• Document passage
|---|

Lua hex-supplied color fails if over 0x00FFFFFF
Closed this issue · 3 comments
GoogleCodeExporter commented
Any draw to a gui command with a color greater than 0x00FFFFFF will fail.
Other methods of supplying colors (e.g. via table) will work.
Example:
while true do
gui.text(10, 10, "Test 1", 0xFFFFFFFF, 0x000000FF);
gui.text(10, 20, "Test 2", 0x00FFFFFF, 0x000000FF);
emu.frameadvance();
end;
The first test will fail (only show an outline, not the actual text) while the
second line will appear as expected, cyan with a black outline.
Original issue reported on code.google.com by xkeeper@gmail.com on 26 Jul 2010 at 4:07
GoogleCodeExporter commented
Actually, what triggers it is that the highest bit is set, so it's greater that
0x7fffffff jhaj will fail.

|---|

• Recorded data
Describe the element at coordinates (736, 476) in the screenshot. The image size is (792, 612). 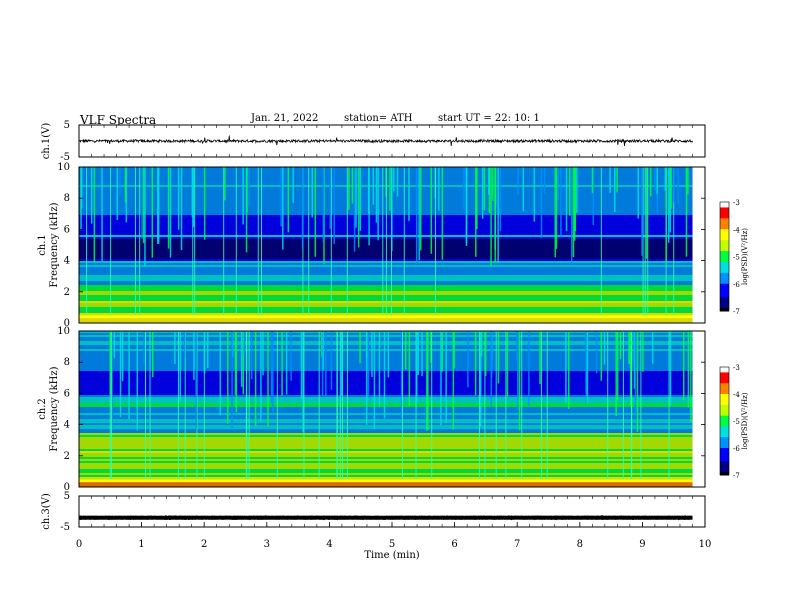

|---|

• What the task asks
Please quote the Lua color bug thread between "Lua hex-supplied color" and "0x00FFFFFF will fail.", inclusive.

• Solution for this task
Lua hex-supplied color fails if over 0x00FFFFFF
Closed this issue · 3 comments
GoogleCodeExporter commented
Any draw to a gui command with a color greater than 0x00FFFFFF will fail.